EXERCISE AIM: In the listing, swap "refresh icon" for "reload arrow" in the part that opens with the line containing "Reload the page" and closes with the line containing "the search icon". Give back only those lines, with nothing else changed.

>>>>>

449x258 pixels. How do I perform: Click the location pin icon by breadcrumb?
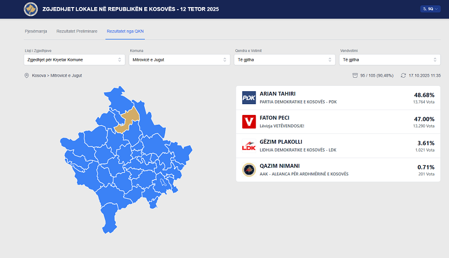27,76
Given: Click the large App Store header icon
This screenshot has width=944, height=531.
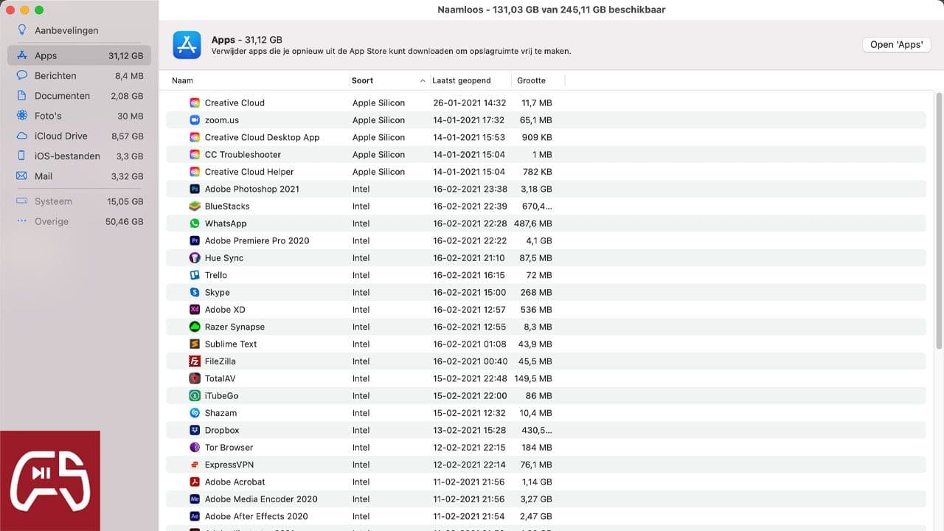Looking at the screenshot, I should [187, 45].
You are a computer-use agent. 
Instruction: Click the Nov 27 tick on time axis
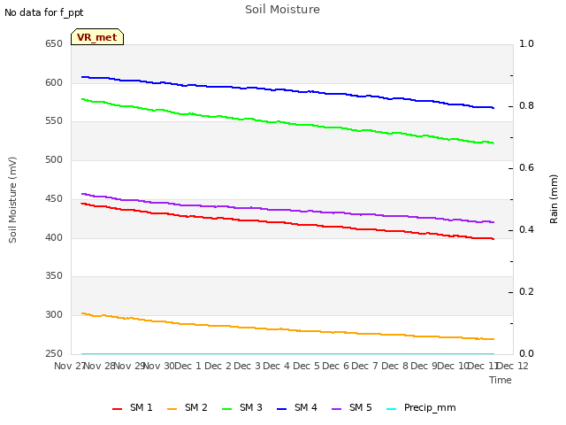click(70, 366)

<<<<<
>>>>>

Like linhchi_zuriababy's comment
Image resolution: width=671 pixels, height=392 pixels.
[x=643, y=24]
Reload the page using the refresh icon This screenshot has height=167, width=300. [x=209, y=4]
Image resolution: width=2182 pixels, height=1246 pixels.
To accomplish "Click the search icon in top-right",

<<<<<
>>>>>

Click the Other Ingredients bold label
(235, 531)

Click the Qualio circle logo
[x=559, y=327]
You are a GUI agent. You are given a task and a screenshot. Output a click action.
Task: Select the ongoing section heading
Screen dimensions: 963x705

<<<<<

SOLUTION TO THE EXERCISE:
Reload the page using the reload arrow This screenshot has height=167, width=300. [x=209, y=4]
Image resolution: width=2182 pixels, height=1246 pixels.
To accomplish "Click the search icon in top-right",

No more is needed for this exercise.